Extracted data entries
■ ■ ■ ■

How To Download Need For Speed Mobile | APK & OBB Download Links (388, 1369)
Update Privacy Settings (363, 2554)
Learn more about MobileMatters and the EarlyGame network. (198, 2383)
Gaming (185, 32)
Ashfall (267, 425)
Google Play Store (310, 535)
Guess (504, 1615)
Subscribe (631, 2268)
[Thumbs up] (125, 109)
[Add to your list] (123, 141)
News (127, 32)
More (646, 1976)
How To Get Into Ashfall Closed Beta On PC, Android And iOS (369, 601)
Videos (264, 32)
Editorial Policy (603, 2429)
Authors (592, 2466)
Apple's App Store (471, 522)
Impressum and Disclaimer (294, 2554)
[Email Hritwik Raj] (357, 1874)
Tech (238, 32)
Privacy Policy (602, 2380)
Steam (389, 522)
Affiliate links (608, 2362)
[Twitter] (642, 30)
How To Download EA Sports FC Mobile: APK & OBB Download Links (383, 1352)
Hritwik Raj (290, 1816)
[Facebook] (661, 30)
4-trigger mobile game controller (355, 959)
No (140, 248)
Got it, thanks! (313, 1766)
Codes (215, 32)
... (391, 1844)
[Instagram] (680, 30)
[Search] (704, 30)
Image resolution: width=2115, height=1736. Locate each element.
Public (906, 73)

■ ■ ■ ■

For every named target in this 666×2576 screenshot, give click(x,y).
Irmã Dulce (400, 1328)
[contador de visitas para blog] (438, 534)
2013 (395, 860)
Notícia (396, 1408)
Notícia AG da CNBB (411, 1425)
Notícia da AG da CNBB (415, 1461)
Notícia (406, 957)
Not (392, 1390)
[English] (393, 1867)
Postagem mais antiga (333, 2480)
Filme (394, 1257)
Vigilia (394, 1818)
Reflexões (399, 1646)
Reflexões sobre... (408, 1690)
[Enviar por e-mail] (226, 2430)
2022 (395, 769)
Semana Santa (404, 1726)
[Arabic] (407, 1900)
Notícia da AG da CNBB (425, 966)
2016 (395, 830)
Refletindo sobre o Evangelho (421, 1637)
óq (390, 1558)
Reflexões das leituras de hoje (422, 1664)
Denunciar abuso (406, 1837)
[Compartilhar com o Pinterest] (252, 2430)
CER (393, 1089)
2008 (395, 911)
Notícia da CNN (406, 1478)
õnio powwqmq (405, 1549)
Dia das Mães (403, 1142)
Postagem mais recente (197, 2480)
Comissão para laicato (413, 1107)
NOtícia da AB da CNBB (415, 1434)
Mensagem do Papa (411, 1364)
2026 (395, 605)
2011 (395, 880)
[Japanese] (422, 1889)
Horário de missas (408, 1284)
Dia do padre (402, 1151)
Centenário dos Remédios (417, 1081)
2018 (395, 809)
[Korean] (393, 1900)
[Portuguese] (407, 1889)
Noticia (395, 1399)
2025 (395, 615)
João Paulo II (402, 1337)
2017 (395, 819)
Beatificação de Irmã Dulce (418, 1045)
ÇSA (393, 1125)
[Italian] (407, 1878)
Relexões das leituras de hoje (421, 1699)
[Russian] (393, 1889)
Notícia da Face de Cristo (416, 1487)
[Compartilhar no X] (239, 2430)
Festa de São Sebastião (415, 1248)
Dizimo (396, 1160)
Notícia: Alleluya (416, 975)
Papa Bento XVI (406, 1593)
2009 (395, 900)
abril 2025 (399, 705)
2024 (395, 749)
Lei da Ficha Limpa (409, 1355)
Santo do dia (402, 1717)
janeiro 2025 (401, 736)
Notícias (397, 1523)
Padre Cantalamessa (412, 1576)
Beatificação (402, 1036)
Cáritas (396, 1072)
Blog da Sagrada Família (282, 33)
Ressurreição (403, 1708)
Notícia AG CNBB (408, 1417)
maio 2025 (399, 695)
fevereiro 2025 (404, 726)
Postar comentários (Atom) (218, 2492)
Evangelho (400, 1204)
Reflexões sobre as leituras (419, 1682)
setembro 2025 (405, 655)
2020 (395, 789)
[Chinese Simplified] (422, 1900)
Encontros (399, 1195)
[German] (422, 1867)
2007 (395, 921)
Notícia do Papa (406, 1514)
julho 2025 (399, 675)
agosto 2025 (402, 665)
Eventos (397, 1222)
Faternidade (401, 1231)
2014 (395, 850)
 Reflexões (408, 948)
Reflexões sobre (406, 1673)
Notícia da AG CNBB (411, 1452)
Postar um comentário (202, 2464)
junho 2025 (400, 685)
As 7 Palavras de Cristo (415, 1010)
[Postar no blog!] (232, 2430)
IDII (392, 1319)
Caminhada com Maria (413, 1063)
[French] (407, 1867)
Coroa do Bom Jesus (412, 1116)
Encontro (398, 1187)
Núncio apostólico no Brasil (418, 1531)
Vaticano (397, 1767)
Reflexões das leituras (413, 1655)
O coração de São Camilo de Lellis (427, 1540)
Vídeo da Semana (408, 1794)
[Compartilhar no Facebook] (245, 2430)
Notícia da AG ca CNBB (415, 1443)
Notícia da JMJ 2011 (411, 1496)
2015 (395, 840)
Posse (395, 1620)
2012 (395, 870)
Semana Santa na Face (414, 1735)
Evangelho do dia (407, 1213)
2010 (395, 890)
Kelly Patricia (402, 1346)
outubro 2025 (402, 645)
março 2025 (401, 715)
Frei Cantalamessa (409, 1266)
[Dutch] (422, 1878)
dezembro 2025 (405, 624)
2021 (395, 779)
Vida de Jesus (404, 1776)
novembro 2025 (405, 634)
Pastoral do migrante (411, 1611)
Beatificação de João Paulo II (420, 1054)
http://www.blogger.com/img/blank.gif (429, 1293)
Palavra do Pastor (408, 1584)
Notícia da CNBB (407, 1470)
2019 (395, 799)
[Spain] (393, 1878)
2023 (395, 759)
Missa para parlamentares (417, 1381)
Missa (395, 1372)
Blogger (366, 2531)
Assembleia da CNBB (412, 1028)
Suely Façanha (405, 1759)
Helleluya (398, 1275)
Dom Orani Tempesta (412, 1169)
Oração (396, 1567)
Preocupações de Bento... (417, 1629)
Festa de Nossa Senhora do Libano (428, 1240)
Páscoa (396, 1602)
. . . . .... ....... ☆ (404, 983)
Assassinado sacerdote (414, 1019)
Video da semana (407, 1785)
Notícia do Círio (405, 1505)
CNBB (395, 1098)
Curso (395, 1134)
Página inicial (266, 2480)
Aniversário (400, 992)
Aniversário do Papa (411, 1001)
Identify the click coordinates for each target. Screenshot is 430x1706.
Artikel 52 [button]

■ ■ ■ ■

> _Directions for this task_: Taking the lines above, repeat exactly those from the line that contains "[Russian] (393, 1889)" through the line that contains "Notícia da AG CNBB (411, 1452)", and both of those lines as well. Include nothing else.

> _Exercise response_:
[Russian] (393, 1889)
Notícia da Face de Cristo (416, 1487)
[Compartilhar no X] (239, 2430)
Festa de São Sebastião (415, 1248)
Dizimo (396, 1160)
Notícia: Alleluya (416, 975)
Papa Bento XVI (406, 1593)
2009 (395, 900)
abril 2025 (399, 705)
2024 (395, 749)
Lei da Ficha Limpa (409, 1355)
Santo do dia (402, 1717)
janeiro 2025 (401, 736)
Notícias (397, 1523)
Padre Cantalamessa (412, 1576)
Beatificação (402, 1036)
Cáritas (396, 1072)
Blog da Sagrada Família (282, 33)
Ressurreição (403, 1708)
Notícia AG CNBB (408, 1417)
maio 2025 (399, 695)
fevereiro 2025 (404, 726)
Postar comentários (Atom) (218, 2492)
Evangelho (400, 1204)
Reflexões sobre as leituras (419, 1682)
setembro 2025 (405, 655)
2020 (395, 789)
[Chinese Simplified] (422, 1900)
Encontros (399, 1195)
[German] (422, 1867)
2007 (395, 921)
Notícia do Papa (406, 1514)
julho 2025 (399, 675)
agosto 2025 (402, 665)
Eventos (397, 1222)
Faternidade (401, 1231)
2014 (395, 850)
 Reflexões (408, 948)
Reflexões sobre (406, 1673)
Notícia da AG CNBB (411, 1452)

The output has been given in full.